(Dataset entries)
§

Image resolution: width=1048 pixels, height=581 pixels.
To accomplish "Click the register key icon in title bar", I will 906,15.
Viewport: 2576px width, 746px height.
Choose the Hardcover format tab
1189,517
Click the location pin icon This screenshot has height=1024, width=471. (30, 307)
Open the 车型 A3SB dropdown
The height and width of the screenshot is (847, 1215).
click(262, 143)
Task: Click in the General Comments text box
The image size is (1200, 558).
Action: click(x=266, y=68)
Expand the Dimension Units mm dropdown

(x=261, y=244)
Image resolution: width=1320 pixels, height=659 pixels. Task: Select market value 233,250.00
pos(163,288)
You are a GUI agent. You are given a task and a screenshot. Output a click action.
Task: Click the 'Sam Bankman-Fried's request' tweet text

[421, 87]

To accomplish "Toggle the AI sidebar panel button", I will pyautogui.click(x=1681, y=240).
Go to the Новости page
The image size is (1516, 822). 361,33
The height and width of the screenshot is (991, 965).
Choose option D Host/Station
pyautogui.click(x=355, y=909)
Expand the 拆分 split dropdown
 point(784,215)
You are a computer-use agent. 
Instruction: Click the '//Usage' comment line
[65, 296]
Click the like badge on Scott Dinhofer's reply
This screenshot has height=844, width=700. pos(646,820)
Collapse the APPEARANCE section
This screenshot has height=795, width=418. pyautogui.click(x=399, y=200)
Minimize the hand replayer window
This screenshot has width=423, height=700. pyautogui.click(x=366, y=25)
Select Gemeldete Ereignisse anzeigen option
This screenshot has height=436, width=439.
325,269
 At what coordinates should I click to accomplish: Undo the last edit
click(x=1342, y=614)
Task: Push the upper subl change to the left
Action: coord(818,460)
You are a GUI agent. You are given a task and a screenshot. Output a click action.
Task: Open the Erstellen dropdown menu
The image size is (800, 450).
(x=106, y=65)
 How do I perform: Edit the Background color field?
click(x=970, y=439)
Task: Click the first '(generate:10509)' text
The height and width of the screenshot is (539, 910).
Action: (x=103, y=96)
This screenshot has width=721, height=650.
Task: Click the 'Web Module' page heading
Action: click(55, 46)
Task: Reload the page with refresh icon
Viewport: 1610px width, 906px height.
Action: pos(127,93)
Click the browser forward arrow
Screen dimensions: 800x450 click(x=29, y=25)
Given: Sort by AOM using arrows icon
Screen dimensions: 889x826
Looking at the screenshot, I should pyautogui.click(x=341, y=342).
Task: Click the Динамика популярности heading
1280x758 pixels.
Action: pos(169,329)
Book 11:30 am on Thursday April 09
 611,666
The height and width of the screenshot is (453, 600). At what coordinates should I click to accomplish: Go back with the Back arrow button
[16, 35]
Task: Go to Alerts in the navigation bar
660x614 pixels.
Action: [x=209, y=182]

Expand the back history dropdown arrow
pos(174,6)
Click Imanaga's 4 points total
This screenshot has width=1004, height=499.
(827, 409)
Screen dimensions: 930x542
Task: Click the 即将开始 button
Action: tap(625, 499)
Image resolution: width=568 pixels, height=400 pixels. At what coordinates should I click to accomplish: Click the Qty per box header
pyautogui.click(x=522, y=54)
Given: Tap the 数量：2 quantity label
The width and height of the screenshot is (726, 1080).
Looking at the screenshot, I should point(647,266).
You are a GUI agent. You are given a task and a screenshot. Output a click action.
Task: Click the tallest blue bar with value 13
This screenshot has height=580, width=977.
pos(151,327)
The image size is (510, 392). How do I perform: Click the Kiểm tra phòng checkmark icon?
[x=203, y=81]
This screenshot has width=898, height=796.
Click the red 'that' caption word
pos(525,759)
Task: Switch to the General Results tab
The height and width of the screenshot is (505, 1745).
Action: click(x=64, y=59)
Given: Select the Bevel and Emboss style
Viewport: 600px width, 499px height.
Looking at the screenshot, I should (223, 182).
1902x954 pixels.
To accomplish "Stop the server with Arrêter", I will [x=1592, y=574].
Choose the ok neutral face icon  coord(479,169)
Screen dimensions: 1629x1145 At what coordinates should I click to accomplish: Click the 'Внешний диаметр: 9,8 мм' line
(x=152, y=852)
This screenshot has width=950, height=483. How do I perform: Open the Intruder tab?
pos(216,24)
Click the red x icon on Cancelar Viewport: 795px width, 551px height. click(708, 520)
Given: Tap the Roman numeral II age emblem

§

**EXERCISE**
Each record above should be transcribed exactly.

**RESULT OF THE TASK**
Image resolution: width=1048 pixels, height=581 pixels.
To accomplish "Click the register key icon in title bar", I will 906,15.
Viewport: 2576px width, 746px height.
Choose the Hardcover format tab
1189,517
Click the location pin icon This screenshot has height=1024, width=471. (30, 307)
Open the 车型 A3SB dropdown
The height and width of the screenshot is (847, 1215).
click(262, 143)
Task: Click in the General Comments text box
The image size is (1200, 558).
Action: click(x=266, y=68)
Expand the Dimension Units mm dropdown

(x=261, y=244)
Image resolution: width=1320 pixels, height=659 pixels. Task: Select market value 233,250.00
pos(163,288)
You are a GUI agent. You are given a task and a screenshot. Output a click action.
Task: Click the 'Sam Bankman-Fried's request' tweet text

[421, 87]

To accomplish "Toggle the AI sidebar panel button", I will pyautogui.click(x=1681, y=240).
Go to the Новости page
The image size is (1516, 822). 361,33
The height and width of the screenshot is (991, 965).
Choose option D Host/Station
pyautogui.click(x=355, y=909)
Expand the 拆分 split dropdown
 point(784,215)
You are a computer-use agent. 
Instruction: Click the '//Usage' comment line
[65, 296]
Click the like badge on Scott Dinhofer's reply
This screenshot has height=844, width=700. pos(646,820)
Collapse the APPEARANCE section
This screenshot has height=795, width=418. pyautogui.click(x=399, y=200)
Minimize the hand replayer window
This screenshot has width=423, height=700. pyautogui.click(x=366, y=25)
Select Gemeldete Ereignisse anzeigen option
This screenshot has height=436, width=439.
325,269
 At what coordinates should I click to accomplish: Undo the last edit
click(x=1342, y=614)
Task: Push the upper subl change to the left
Action: coord(818,460)
You are a GUI agent. You are given a task and a screenshot. Output a click action.
Task: Open the Erstellen dropdown menu
The image size is (800, 450).
(x=106, y=65)
 How do I perform: Edit the Background color field?
click(x=970, y=439)
Task: Click the first '(generate:10509)' text
The height and width of the screenshot is (539, 910).
Action: (x=103, y=96)
This screenshot has width=721, height=650.
Task: Click the 'Web Module' page heading
Action: click(55, 46)
Task: Reload the page with refresh icon
Viewport: 1610px width, 906px height.
Action: pos(127,93)
Click the browser forward arrow
Screen dimensions: 800x450 click(x=29, y=25)
Given: Sort by AOM using arrows icon
Screen dimensions: 889x826
Looking at the screenshot, I should pyautogui.click(x=341, y=342).
Task: Click the Динамика популярности heading
1280x758 pixels.
Action: pos(169,329)
Book 11:30 am on Thursday April 09
 611,666
The height and width of the screenshot is (453, 600). At what coordinates should I click to accomplish: Go back with the Back arrow button
[16, 35]
Task: Go to Alerts in the navigation bar
660x614 pixels.
Action: [x=209, y=182]

Expand the back history dropdown arrow
pos(174,6)
Click Imanaga's 4 points total
This screenshot has width=1004, height=499.
(827, 409)
Screen dimensions: 930x542
Task: Click the 即将开始 button
Action: tap(625, 499)
Image resolution: width=568 pixels, height=400 pixels. At what coordinates should I click to accomplish: Click the Qty per box header
pyautogui.click(x=522, y=54)
Given: Tap the 数量：2 quantity label
The width and height of the screenshot is (726, 1080).
Looking at the screenshot, I should point(647,266).
You are a GUI agent. You are given a task and a screenshot. Output a click action.
Task: Click the tallest blue bar with value 13
This screenshot has height=580, width=977.
pos(151,327)
The image size is (510, 392). How do I perform: Click the Kiểm tra phòng checkmark icon?
[x=203, y=81]
This screenshot has width=898, height=796.
Click the red 'that' caption word
pos(525,759)
Task: Switch to the General Results tab
The height and width of the screenshot is (505, 1745).
Action: click(x=64, y=59)
Given: Select the Bevel and Emboss style
Viewport: 600px width, 499px height.
Looking at the screenshot, I should (223, 182).
1902x954 pixels.
To accomplish "Stop the server with Arrêter", I will [x=1592, y=574].
Choose the ok neutral face icon  coord(479,169)
Screen dimensions: 1629x1145 At what coordinates should I click to accomplish: Click the 'Внешний диаметр: 9,8 мм' line
(x=152, y=852)
This screenshot has width=950, height=483. How do I perform: Open the Intruder tab?
pos(216,24)
Click the red x icon on Cancelar Viewport: 795px width, 551px height. click(708, 520)
Given: Tap the Roman numeral II age emblem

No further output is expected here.